I was Hungary for Austria and got to Czech it out

Ciao ciao peeps! Sorry I’ve been M.I.A the last month, it pains me to even write that. I’ve been doing a lot of traveling and have some good pictures for ya so hopefully that makes up for it!! If not sry I can’t help u. Since my last post I’ve been to Budapest, Vienna, Prague, Lisbon(ish), Munich, and Mallorca! It’s been non-stop but amazing and I have loved every place more than the last.
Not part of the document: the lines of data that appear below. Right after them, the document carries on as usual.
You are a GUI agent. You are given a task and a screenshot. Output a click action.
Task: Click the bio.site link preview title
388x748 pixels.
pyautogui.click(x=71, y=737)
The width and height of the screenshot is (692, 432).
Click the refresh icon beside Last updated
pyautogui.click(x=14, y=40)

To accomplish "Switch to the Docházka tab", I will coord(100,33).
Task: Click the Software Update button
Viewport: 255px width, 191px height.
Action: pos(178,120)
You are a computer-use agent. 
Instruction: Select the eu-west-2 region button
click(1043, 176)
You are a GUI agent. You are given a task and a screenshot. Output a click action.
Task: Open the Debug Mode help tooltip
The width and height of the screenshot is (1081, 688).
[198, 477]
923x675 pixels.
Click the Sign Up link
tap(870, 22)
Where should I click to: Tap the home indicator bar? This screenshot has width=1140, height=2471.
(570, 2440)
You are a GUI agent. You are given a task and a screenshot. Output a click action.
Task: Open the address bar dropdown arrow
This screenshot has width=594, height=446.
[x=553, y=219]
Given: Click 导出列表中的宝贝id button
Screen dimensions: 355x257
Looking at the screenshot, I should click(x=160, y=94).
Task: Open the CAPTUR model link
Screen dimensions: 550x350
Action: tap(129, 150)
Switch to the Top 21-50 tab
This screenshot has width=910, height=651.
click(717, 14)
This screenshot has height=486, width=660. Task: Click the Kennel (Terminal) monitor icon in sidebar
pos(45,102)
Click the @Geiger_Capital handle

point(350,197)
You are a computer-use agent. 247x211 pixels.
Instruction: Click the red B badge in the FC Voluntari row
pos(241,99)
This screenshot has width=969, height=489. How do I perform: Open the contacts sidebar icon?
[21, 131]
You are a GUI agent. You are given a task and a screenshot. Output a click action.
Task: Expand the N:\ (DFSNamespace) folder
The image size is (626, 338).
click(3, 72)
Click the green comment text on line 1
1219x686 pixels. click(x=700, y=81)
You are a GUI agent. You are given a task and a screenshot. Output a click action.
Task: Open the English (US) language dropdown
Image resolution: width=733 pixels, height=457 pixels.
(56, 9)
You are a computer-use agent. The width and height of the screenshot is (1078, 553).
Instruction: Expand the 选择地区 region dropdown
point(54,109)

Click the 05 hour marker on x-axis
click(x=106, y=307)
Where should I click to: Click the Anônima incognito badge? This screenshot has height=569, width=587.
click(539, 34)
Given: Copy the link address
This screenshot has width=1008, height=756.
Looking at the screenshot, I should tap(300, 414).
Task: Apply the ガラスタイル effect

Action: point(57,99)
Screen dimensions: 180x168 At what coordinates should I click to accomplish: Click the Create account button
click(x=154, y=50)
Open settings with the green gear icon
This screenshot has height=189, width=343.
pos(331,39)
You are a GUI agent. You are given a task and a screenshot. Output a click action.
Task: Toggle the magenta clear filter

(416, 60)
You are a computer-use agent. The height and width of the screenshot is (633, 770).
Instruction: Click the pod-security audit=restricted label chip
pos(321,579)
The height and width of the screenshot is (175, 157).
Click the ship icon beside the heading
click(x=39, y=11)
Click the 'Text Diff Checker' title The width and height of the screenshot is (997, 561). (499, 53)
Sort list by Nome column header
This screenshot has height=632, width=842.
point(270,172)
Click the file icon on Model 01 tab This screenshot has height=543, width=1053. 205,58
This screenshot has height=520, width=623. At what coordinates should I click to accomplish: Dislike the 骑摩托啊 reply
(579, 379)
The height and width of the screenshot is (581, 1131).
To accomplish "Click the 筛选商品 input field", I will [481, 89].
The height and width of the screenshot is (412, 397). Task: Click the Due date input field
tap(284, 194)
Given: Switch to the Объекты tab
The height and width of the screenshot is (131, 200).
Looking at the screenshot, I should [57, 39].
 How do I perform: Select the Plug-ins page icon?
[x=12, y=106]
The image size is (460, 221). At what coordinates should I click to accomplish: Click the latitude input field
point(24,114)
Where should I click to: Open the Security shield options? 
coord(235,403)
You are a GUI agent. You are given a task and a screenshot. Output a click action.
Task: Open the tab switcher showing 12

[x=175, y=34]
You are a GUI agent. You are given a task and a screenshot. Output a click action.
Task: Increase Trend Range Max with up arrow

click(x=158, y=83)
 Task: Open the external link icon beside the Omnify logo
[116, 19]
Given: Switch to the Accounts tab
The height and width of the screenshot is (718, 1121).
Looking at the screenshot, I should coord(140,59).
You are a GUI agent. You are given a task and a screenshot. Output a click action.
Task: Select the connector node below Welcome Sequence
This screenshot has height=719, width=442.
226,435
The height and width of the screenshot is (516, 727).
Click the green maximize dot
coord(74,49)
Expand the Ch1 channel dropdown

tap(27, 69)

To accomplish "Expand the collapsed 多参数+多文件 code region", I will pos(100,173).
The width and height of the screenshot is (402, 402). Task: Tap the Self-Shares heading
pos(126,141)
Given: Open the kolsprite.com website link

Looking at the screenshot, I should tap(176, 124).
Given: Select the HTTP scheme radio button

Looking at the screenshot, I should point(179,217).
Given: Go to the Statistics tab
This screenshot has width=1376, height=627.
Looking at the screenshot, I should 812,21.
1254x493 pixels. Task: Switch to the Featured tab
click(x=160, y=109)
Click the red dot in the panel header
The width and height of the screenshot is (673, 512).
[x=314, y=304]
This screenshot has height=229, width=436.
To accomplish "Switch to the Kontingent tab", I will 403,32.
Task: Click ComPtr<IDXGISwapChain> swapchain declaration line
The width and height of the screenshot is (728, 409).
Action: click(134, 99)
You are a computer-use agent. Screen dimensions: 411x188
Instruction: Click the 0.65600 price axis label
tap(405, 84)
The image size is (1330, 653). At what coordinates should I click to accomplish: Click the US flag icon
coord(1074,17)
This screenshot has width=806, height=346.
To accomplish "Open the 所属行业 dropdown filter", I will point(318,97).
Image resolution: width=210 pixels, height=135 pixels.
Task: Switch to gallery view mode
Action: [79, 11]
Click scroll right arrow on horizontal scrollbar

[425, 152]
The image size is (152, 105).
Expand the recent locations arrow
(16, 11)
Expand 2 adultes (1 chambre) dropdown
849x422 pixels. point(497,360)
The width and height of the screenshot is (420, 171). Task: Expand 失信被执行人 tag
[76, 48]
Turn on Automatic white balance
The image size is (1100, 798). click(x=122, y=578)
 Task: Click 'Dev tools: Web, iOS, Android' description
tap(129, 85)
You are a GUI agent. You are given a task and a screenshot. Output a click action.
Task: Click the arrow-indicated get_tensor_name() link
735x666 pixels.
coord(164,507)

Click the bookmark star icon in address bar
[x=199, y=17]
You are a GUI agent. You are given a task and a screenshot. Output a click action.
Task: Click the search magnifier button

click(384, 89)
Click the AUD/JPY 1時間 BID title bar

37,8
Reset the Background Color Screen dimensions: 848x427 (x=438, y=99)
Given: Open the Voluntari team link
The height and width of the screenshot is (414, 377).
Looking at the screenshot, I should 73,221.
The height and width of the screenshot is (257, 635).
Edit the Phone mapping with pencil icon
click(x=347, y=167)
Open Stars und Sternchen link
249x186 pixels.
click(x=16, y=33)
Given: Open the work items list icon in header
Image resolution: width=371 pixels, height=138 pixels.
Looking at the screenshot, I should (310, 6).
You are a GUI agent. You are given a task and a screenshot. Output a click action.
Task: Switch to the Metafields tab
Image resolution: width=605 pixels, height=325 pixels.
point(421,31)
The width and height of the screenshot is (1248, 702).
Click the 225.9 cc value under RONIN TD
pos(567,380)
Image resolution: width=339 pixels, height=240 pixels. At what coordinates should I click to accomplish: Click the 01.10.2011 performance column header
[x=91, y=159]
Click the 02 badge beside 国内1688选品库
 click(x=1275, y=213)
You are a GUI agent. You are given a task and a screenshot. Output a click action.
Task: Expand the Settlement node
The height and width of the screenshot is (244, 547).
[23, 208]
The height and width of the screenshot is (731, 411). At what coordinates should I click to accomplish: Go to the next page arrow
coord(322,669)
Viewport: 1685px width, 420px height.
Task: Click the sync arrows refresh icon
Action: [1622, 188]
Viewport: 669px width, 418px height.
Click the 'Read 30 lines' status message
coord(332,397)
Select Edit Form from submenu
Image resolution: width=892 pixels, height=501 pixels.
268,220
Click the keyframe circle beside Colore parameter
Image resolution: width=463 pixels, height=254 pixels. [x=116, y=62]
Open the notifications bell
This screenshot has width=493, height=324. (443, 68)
SO, starting in Budapest, I’ll take you through a little of my Semana Santa trip. I reunited with my college roommate in Budapest (s/o Sara) so it was already set up to be a fantastic time. Some of the better activities included a free walking tour with an extremely friendly, informative woman named Eszther aka Esther (in Hungarian “s” is spelled “sz” but still pronounced as “s”). Speaking of the Hungarian language, let’s just spend a second on that. Like WHAT were people thinking when that was invented, hello??? Zero sense, it all makes zero sense. It does not help that Hungarians aren’t the biggest English speakers so, that was a slight setback. But, the usual hand gestures and pointing did the trick so it wasn’t too bad. Anyway, walking tour was great and an awesome way to get a feel of Budapest, I will always recommend doing one when you first get to a new city. Free ones are not hard to find and they are so helpful with getting an idea of where you are. Other fun things in Budapest included the baths, which was a super interesting experience that took some time to get used to but after awhile we were all chilling on the bath steps like pros. Food things involved meat and potatoes (what? I never eat those), in the form of goulash, and some donut/crepe hybrid filled with jam. AND gelato in the form of a rose which was both cool (aesthetically and temperature-wise…awful joke I apologize) and delicious.



Continuing on to Vienna, more friends joined us and we developed a love of the Wombat hostel company (seriously recommend staying there if possible). In Vienna we went to the Albertina museum at the recommendation of a friend and saw some great works of art including famous etchings done by my boys Dürer and Michelangelo. Vienna was definitely the coldest and most rainy city on the trip, so we spent our time hoping to and from indoor places, museums, cafes, churches, etc. Our hostel was located right next to the Naschmarkt, an awesome open air market that Vienna has had since the 16th c and is 1.5 km long(!) We went there for lunch one day and got a Mediterranean spread of falafel, hummus, tzatziki, pita, tomatoes and olives. All amazing. We spent our last day visiting Schönbrunn Palace, the beautiful former summer residence of the Hapsburg dynasty. It is similar to Versailles, albeit on a much smaller scale, and the sun came out for the last day so the whole area and gardens were beautiful! After all this, I said goodbye to my roommate (:'( ) and her friends (they were continuing on to Milan) and two of my friends and I took a train to Prague.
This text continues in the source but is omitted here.